Most marketing-automation platforms in our segment don’t formally verify anything. We think they should. The cost of a duplicate isn’t measured in cents. It’s measured in customer trust.

There’s a second reason this matters more for us than for most. We read directly from our customer’s database to send. No sync, no copy. That removes a whole class of “stale data” bugs but it also removes a buffer. So we put the bound in writing.

What is TLA+

TLA+ is a way to write a precise description of what a system is supposed to do, then have a computer check that no possible sequence of events can break the rules. It does not check the running code. It checks the design. If there’s some interleaving of events that breaks an invariant, the model checker hands you the exact step-by-step trace. You then either fix the design or weaken what you promised.

What we built

DF lets a business connect to its own database, define audiences with SQL, and send campaigns or run automated flows over email, SMS, and push. When it’s time to send, we pull the recipient data live from the customer’s DB, render the message, and hand it to a provider (Amazon SES for email, Twilio for SMS, FCM/APNs for push).

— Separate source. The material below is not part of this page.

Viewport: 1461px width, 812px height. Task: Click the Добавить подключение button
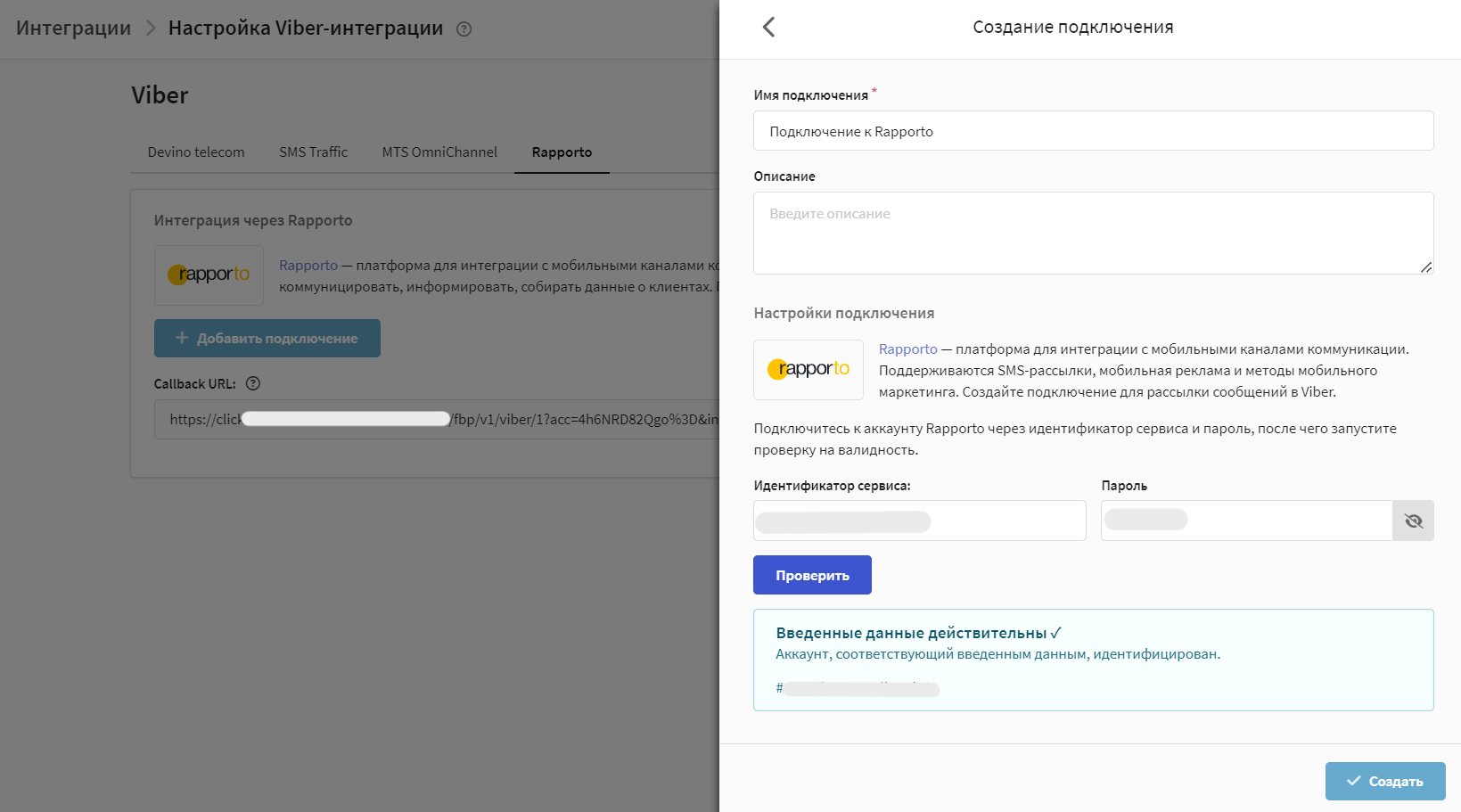[267, 339]
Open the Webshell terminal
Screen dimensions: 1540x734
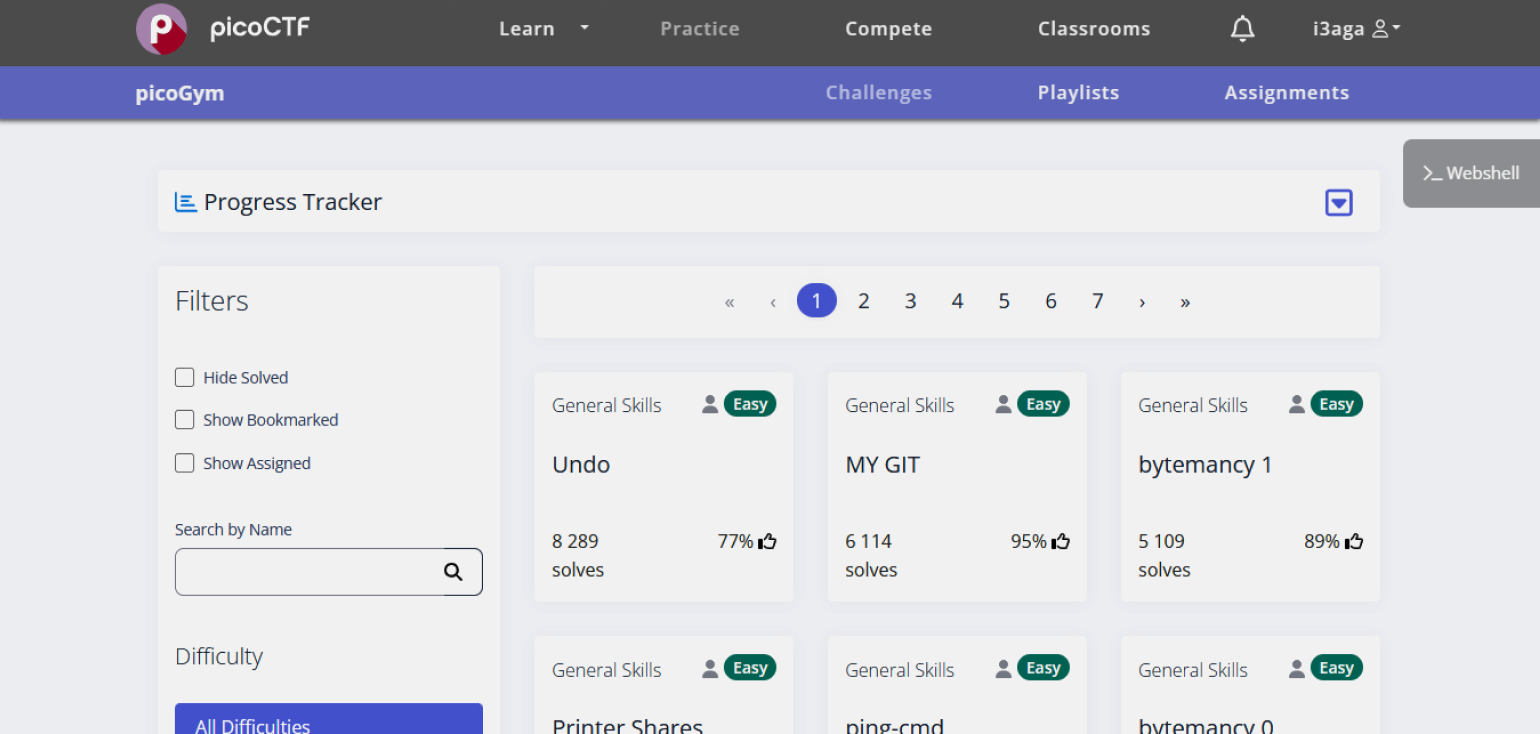[x=1471, y=173]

This post is about one piece of that pipeline. The part that takes a notifications row in our Postgres and turns it into a real external delivery.

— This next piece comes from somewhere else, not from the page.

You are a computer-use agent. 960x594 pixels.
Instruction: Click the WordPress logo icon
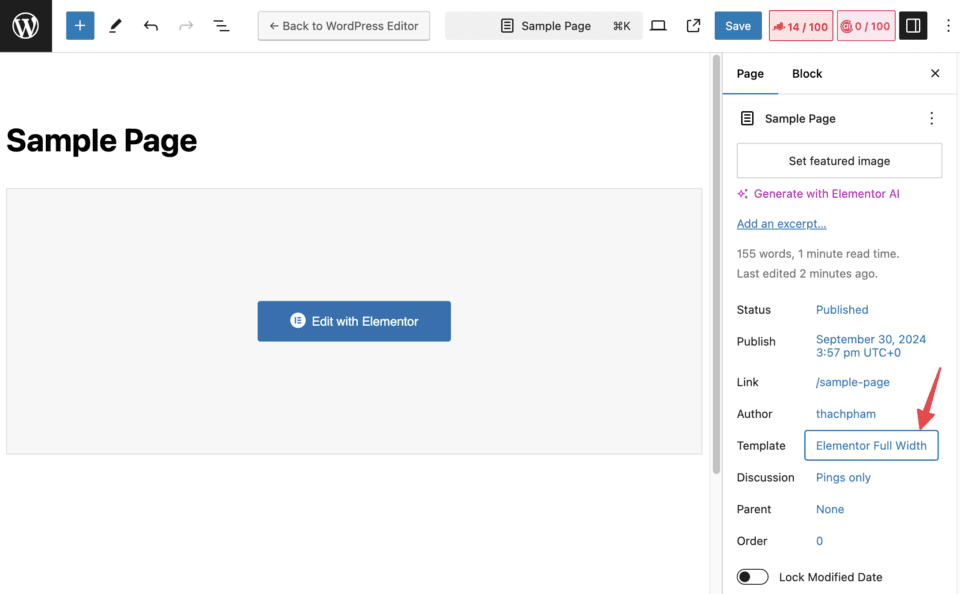tap(26, 26)
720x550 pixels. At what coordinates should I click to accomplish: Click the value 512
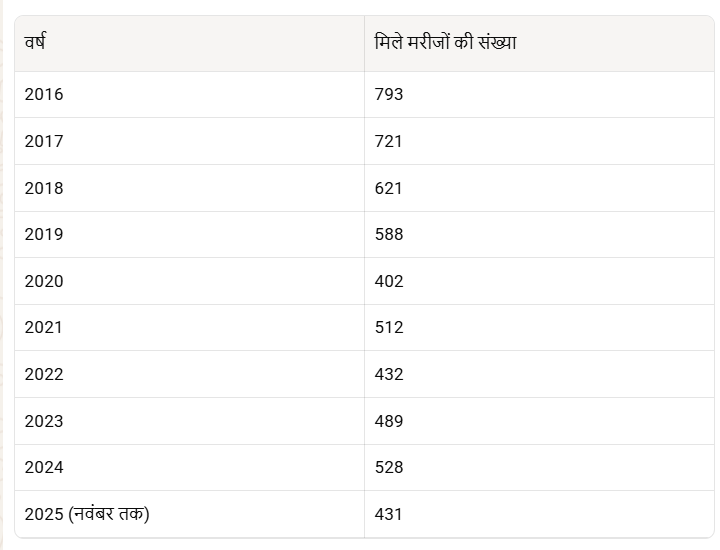click(x=389, y=327)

A few things you need to know about how it runs:

  • Up to 20 worker processes pull jobs in parallel from an Oban queue.
  • Each row in the notifications table is the source of truth for one delivery.
  • Workers can crash partway through a send. Networks can time out after the provider has already accepted the message. A naive cron job that tries to clean up stuck rows can cause more duplicates than it prevents.

The interesting question isn’t how the happy path works. It’s: across every possible bad interleaving, what’s the worst that can happen, and is that worst case small enough to put in a contract.

The hard part

We want to guarantee that a notification is never delivered to the same recipient twice for the same intent.

There are two specific failure modes that make this hard.

The first is what we’ll call a worker-vs-reaper race. A worker claims a row and starts calling the provider. Before it finishes, a cron-style “reaper” decides the row has been stuck too long and resets it back to pending. A second worker grabs it. Now the recipient gets two messages.

The second is the ghost send. The provider accepts the message and processes it, but the network connection drops before we hear back. We mark the row as failed. A retry sends it again.

There’s also an honest impossibility result here, which is worth saying out loud. Provider webhook events can be delayed or permanently lost. There is no way for any system to know with certainty whether a given send happened. So zero duplicates is not provable without putting a human in the loop on every ambiguous case. A small bounded duplicate rate is provable, and that’s the contract we offer. This is the same posture AWS publishes for its own services, and it’s the only honest one.

The specification

The full spec is at specs/SendingEngine.tla. It has three concurrent actors.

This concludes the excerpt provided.